08 · Drill 01 — Should This Be an Agent?
Status: Outline. Body fills in Week 4. Voice: principal-level, BFSI-threaded, Apic-calibrated.
What this drill is. Given six use-case descriptions, decide: full agentic loop, single LLM call, RAG, or human workflow. Defend the decision in under 60 seconds per card. This is the "before you build the agent" gate that separates principal-level architects from engineers who reach for agents reflexively.
What this drill is NOT. A debate drill.
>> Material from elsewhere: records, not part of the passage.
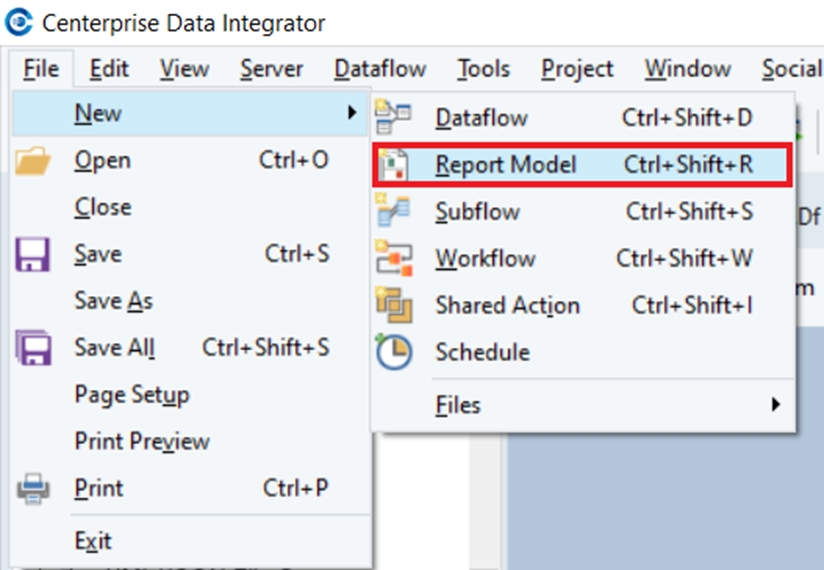Open the Tools menu

click(484, 69)
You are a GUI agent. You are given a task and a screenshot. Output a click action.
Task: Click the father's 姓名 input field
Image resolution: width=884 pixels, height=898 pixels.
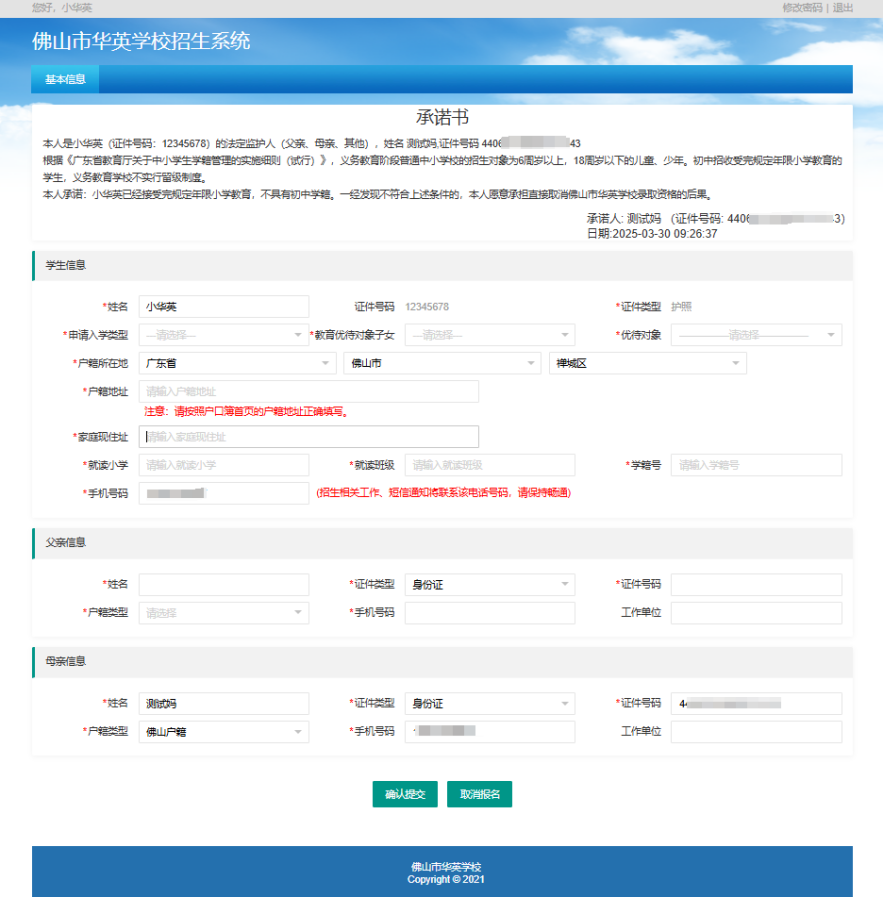pos(224,585)
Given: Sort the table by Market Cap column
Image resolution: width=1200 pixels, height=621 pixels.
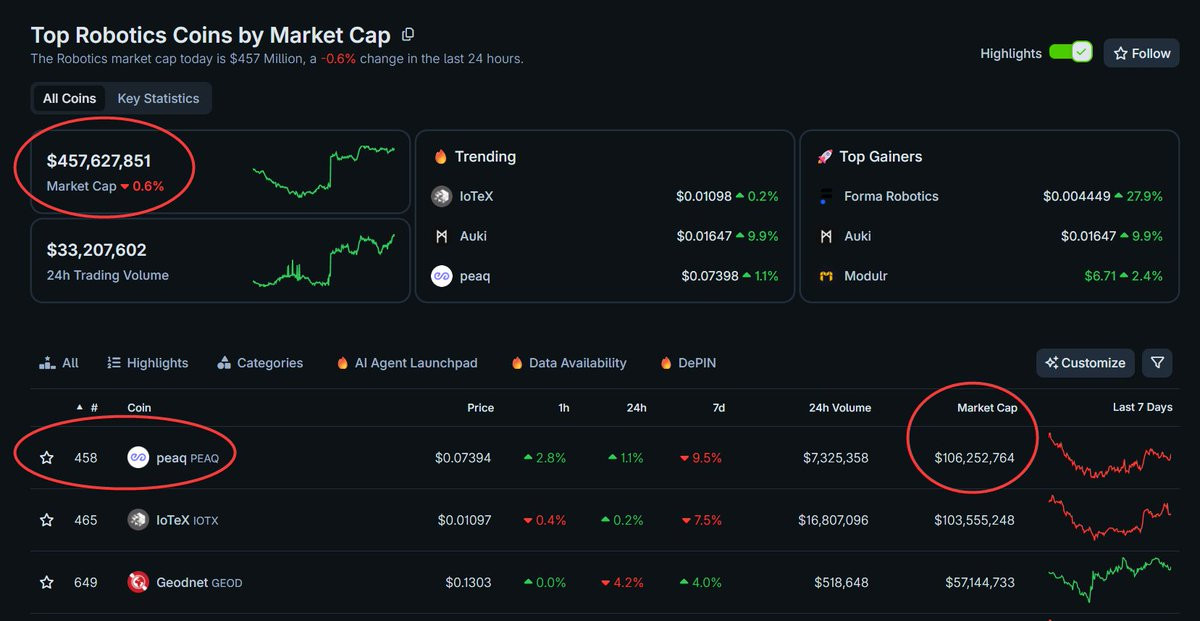Looking at the screenshot, I should [x=986, y=408].
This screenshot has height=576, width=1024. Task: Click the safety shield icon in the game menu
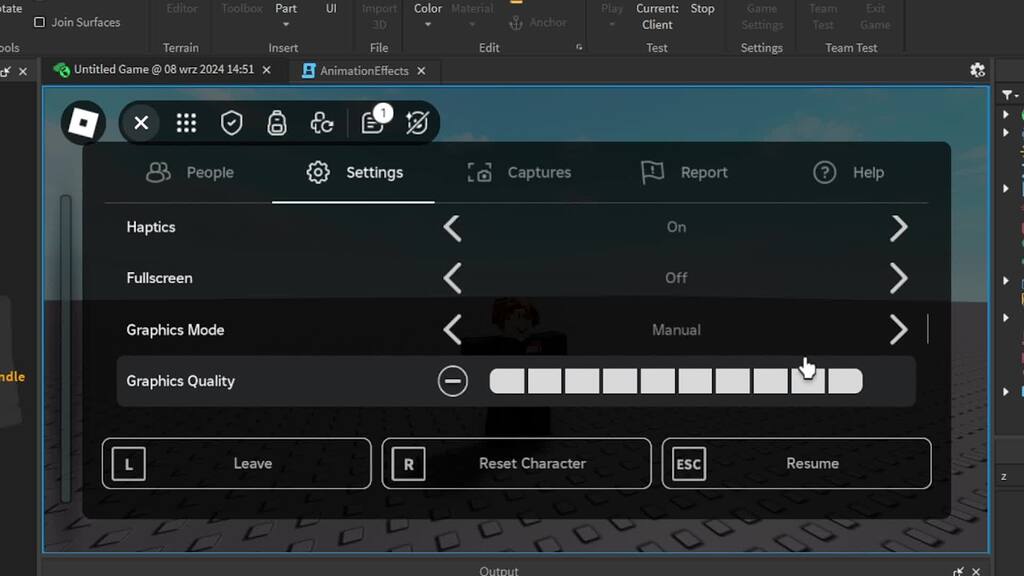click(x=231, y=122)
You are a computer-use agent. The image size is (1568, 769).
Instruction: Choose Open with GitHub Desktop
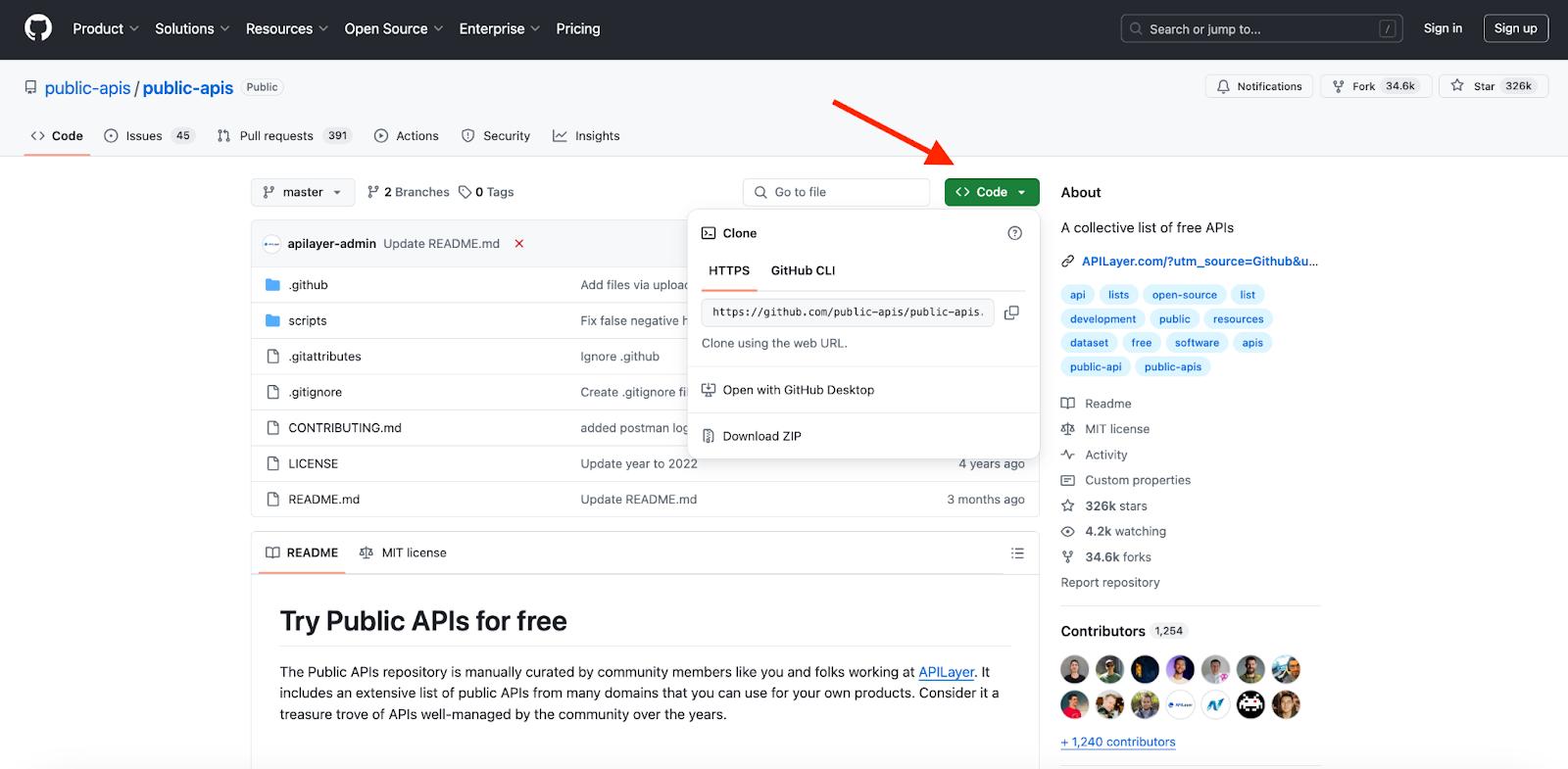(798, 390)
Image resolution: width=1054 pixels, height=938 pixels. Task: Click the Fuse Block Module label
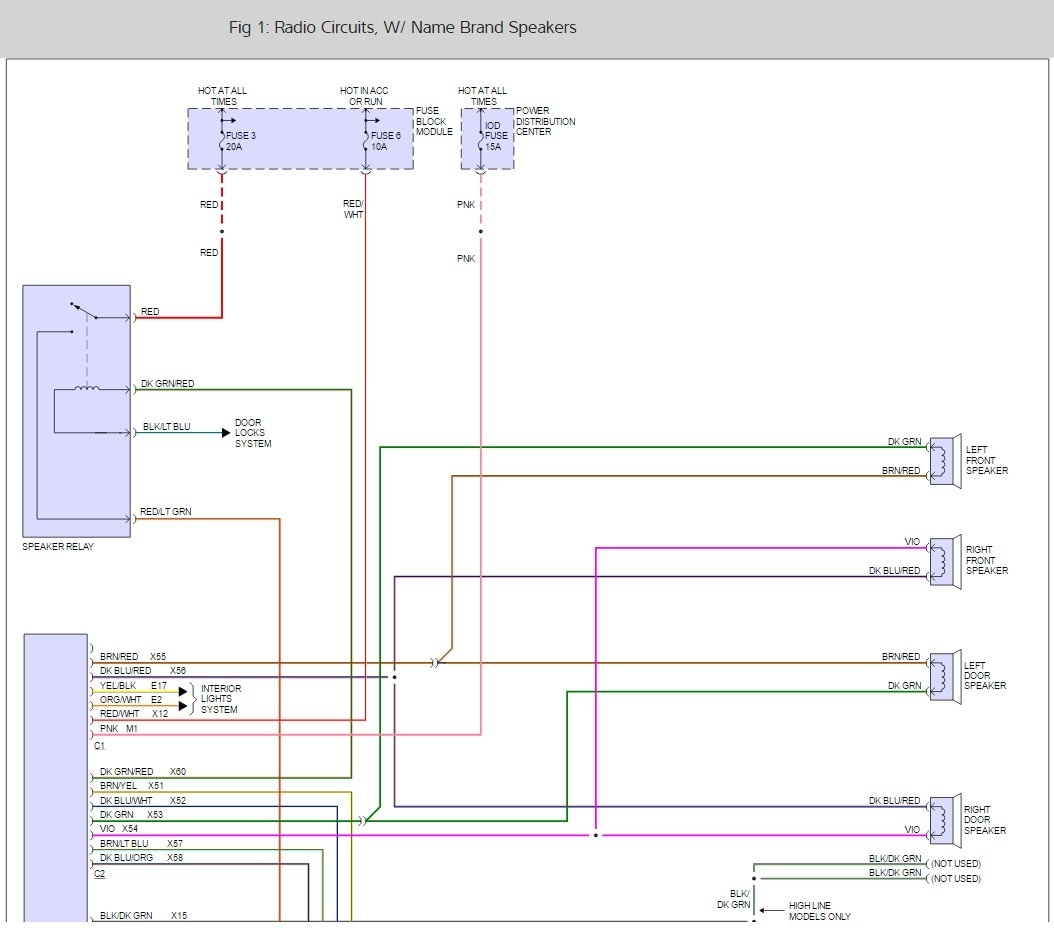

The decisions are defensible — there are Strong Hire answers, and "it depends" without naming the deciding axis is Lean No.
Prompt
Partner reads a use-case card. You have 60 seconds to: (a) name the architecture pattern — Full Agent, Single LLM Call, RAG, or Human Workflow, (b) name the one deciding factor that drove the choice, (c) name the one failure mode if you got it wrong.
Time box
- Per card: 60 sec.
- Full drill: 6 cards = ~8 min total (allow transitions).
- Hard cap: 75 sec — beyond is Lean No on this drill. The decision should be reflex.
- Rotation: Run all 6 cards in order first. Then randomise for speed training.
The 6 scenario cards
Card 1
"The bank's customer support team wants to automatically triage incoming chat messages into one of six categories: general enquiry, complaint, fraud report, account service request, product enquiry, or escalation. Volume is 12,000 messages per day. Each triage decision feeds a routing rule. No customer-visible output from the AI — only the routing label."
Card 2
"An RM wants a tool that, given a customer's name, retrieves the customer's current portfolio allocation, compares it against their stated risk profile, and drafts a one-paragraph note flagging any misalignment for the RM's review before the next call. The retrieval is from two systems: Snowflake (portfolio data) and Salesforce (risk profile)."
Card 3
"The compliance team needs to verify that all 1,200 loan agreement documents signed in the last quarter contain the mandatory RBI-required disclosures. The check is purely presence/absence of 12 specific clause types. Output is a CSV: document name, present clauses, missing clauses."
Card 4
"A senior executive wants to ask natural-language questions about the bank's disbursement data in Snowflake: 'What was our home loan growth in Maharashtra Q3 vs Q2?' and 'Which branch had the highest NPA rate last month?' The system should answer conversationally and cite the figures."
Card 5
"The bank wants to build a system that monitors incoming regulatory circulars from RBI, identifies which internal policies are affected, flags the specific policy clauses that need updating, drafts proposed amendment language for each clause, and creates ServiceNow change tickets for the policy owners to review and approve."
Card 6
"An RM wants an assistant that, during a live customer call, listens to the conversation summary (manually typed by the RM mid-call), looks up relevant product information, checks if the customer has any pending requests or compliance flags, and provides the RM with a suggested next-best action in under 5 seconds."
Strong Hire answers
Card 1 — Single LLM Call with structured output
Decision: Single LLM call. Classification into a fixed 6-class schema. Structured output (JSON with category: enum).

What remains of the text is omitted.